Record set

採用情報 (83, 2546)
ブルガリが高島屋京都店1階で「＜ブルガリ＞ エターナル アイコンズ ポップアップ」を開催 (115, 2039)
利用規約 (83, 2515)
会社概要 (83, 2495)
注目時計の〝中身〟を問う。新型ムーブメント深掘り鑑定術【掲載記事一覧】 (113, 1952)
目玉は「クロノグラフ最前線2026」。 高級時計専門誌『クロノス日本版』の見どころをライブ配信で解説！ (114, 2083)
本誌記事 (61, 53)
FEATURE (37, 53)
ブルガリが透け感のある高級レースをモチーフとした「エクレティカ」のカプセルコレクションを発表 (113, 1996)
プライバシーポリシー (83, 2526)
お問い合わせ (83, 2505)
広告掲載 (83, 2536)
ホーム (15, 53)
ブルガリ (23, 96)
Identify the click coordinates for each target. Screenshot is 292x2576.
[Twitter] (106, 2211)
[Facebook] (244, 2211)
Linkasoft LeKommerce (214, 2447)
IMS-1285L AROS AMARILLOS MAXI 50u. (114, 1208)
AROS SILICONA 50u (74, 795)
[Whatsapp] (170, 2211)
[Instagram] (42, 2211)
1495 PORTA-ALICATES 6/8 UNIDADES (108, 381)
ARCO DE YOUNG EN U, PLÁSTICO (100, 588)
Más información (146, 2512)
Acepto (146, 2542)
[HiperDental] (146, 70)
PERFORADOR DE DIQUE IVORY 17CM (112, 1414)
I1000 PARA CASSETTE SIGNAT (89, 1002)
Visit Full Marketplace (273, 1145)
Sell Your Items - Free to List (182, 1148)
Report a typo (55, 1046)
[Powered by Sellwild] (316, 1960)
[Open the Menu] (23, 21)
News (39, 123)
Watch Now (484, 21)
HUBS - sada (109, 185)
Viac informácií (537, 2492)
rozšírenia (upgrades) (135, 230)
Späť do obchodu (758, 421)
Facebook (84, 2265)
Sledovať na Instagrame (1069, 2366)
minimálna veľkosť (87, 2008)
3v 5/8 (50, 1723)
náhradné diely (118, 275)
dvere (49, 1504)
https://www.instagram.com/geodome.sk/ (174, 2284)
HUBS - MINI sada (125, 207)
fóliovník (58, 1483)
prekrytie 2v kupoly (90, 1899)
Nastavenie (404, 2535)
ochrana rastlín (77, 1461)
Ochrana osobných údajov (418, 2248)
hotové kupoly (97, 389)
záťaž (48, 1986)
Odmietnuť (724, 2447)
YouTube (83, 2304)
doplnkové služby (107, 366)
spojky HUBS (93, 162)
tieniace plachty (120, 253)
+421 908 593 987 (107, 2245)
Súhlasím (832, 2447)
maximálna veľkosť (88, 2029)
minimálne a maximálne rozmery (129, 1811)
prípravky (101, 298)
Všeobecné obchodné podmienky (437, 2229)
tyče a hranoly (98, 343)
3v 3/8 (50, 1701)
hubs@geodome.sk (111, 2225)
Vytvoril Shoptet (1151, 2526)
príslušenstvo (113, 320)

Task prompt
Locate the word "AROS" in the entries, and copy every line where it is found.

Exercise result
IMS-1285L AROS AMARILLOS MAXI 50u. (114, 1208)
AROS SILICONA 50u (74, 795)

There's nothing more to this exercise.